§ What the task requires
Copy out the entries below, swapping "phone handset" for "telephone receiver" wherever it appears and leaving everything else unchanged.
>> Start Data for this exercise
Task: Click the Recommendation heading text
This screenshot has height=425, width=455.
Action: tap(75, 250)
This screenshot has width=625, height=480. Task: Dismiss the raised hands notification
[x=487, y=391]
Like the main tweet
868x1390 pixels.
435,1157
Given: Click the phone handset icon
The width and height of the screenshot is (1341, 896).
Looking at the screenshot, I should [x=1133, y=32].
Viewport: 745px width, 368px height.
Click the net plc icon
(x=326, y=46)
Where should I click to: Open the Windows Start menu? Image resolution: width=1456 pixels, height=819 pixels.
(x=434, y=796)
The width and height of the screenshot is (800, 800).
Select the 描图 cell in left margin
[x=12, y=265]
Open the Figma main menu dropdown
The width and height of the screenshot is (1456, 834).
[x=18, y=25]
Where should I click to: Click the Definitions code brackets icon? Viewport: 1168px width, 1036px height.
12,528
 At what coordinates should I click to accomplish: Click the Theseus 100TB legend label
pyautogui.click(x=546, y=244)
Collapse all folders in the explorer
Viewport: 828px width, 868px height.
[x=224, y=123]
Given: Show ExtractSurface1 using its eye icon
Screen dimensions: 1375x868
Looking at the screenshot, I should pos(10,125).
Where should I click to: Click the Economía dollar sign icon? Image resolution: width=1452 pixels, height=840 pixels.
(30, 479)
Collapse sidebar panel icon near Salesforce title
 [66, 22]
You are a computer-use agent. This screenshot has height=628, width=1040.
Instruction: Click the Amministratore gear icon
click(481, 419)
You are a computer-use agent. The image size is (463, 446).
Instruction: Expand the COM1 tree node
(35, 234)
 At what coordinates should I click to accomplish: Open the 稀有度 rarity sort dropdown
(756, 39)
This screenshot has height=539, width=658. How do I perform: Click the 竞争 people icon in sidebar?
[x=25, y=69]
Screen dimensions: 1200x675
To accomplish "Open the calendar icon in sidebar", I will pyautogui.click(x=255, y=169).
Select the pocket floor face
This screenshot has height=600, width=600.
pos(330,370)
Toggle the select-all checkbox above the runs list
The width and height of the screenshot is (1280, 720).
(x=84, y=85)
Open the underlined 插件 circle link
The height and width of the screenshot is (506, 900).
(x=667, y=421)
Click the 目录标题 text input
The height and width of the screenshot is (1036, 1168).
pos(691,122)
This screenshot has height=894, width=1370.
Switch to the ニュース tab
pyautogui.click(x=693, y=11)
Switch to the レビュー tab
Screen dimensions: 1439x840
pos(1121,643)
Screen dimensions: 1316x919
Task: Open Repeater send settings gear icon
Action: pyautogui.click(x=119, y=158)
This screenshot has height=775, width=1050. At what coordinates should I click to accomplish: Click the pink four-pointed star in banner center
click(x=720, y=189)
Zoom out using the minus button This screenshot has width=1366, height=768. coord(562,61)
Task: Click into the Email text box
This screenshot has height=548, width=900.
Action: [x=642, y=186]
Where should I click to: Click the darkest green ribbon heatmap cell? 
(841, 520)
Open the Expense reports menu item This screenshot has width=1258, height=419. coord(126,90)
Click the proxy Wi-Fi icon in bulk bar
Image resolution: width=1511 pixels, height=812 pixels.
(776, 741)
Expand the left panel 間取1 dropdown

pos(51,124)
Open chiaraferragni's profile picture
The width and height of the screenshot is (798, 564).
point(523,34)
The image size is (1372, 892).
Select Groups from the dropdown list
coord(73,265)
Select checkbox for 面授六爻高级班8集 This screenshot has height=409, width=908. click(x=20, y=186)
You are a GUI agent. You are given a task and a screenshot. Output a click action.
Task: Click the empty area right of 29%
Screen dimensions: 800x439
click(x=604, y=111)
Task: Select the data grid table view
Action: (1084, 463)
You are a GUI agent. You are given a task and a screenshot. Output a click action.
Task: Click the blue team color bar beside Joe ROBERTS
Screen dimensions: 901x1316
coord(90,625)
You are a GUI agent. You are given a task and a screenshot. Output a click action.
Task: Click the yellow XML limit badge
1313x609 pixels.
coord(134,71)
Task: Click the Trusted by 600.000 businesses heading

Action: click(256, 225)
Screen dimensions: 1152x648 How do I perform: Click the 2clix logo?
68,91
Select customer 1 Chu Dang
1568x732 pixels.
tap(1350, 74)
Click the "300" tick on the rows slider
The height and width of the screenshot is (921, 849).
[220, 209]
>> End Data for this exercise
§ Solution to this task
Task: Click the Recommendation heading text
This screenshot has height=425, width=455.
Action: tap(75, 250)
This screenshot has width=625, height=480. Task: Dismiss the raised hands notification
[x=487, y=391]
Like the main tweet
868x1390 pixels.
435,1157
Given: Click the telephone receiver icon
The width and height of the screenshot is (1341, 896).
Looking at the screenshot, I should [x=1133, y=32].
Viewport: 745px width, 368px height.
Click the net plc icon
(x=326, y=46)
Where should I click to: Open the Windows Start menu? Image resolution: width=1456 pixels, height=819 pixels.
(x=434, y=796)
The width and height of the screenshot is (800, 800).
Select the 描图 cell in left margin
[x=12, y=265]
Open the Figma main menu dropdown
The width and height of the screenshot is (1456, 834).
[x=18, y=25]
Where should I click to: Click the Definitions code brackets icon? Viewport: 1168px width, 1036px height.
12,528
 At what coordinates should I click to accomplish: Click the Theseus 100TB legend label
pyautogui.click(x=546, y=244)
Collapse all folders in the explorer
Viewport: 828px width, 868px height.
[x=224, y=123]
Given: Show ExtractSurface1 using its eye icon
Screen dimensions: 1375x868
Looking at the screenshot, I should pos(10,125).
Where should I click to: Click the Economía dollar sign icon? Image resolution: width=1452 pixels, height=840 pixels.
(30, 479)
Collapse sidebar panel icon near Salesforce title
 [66, 22]
You are a computer-use agent. This screenshot has height=628, width=1040.
Instruction: Click the Amministratore gear icon
click(481, 419)
You are a computer-use agent. The image size is (463, 446).
Instruction: Expand the COM1 tree node
(35, 234)
 At what coordinates should I click to accomplish: Open the 稀有度 rarity sort dropdown
(756, 39)
This screenshot has height=539, width=658. How do I perform: Click the 竞争 people icon in sidebar?
[x=25, y=69]
Screen dimensions: 1200x675
To accomplish "Open the calendar icon in sidebar", I will pyautogui.click(x=255, y=169).
Select the pocket floor face
This screenshot has height=600, width=600.
pos(330,370)
Toggle the select-all checkbox above the runs list
The width and height of the screenshot is (1280, 720).
(x=84, y=85)
Open the underlined 插件 circle link
The height and width of the screenshot is (506, 900).
(x=667, y=421)
Click the 目录标题 text input
The height and width of the screenshot is (1036, 1168).
pos(691,122)
This screenshot has height=894, width=1370.
Switch to the ニュース tab
pyautogui.click(x=693, y=11)
Switch to the レビュー tab
Screen dimensions: 1439x840
pos(1121,643)
Screen dimensions: 1316x919
Task: Open Repeater send settings gear icon
Action: pyautogui.click(x=119, y=158)
This screenshot has height=775, width=1050. At what coordinates should I click to accomplish: Click the pink four-pointed star in banner center
click(x=720, y=189)
Zoom out using the minus button This screenshot has width=1366, height=768. coord(562,61)
Task: Click into the Email text box
This screenshot has height=548, width=900.
Action: [x=642, y=186]
Where should I click to: Click the darkest green ribbon heatmap cell? 
(841, 520)
Open the Expense reports menu item This screenshot has width=1258, height=419. coord(126,90)
Click the proxy Wi-Fi icon in bulk bar
Image resolution: width=1511 pixels, height=812 pixels.
(776, 741)
Expand the left panel 間取1 dropdown

pos(51,124)
Open chiaraferragni's profile picture
The width and height of the screenshot is (798, 564).
point(523,34)
The image size is (1372, 892).
Select Groups from the dropdown list
coord(73,265)
Select checkbox for 面授六爻高级班8集 This screenshot has height=409, width=908. click(x=20, y=186)
You are a GUI agent. You are given a task and a screenshot. Output a click action.
Task: Click the empty area right of 29%
Screen dimensions: 800x439
click(x=604, y=111)
Task: Select the data grid table view
Action: (1084, 463)
You are a GUI agent. You are given a task and a screenshot. Output a click action.
Task: Click the blue team color bar beside Joe ROBERTS
Screen dimensions: 901x1316
coord(90,625)
You are a GUI agent. You are given a task and a screenshot. Output a click action.
Task: Click the yellow XML limit badge
1313x609 pixels.
coord(134,71)
Task: Click the Trusted by 600.000 businesses heading

Action: click(256, 225)
Screen dimensions: 1152x648 How do I perform: Click the 2clix logo?
68,91
Select customer 1 Chu Dang
1568x732 pixels.
tap(1350, 74)
Click the "300" tick on the rows slider
The height and width of the screenshot is (921, 849).
[220, 209]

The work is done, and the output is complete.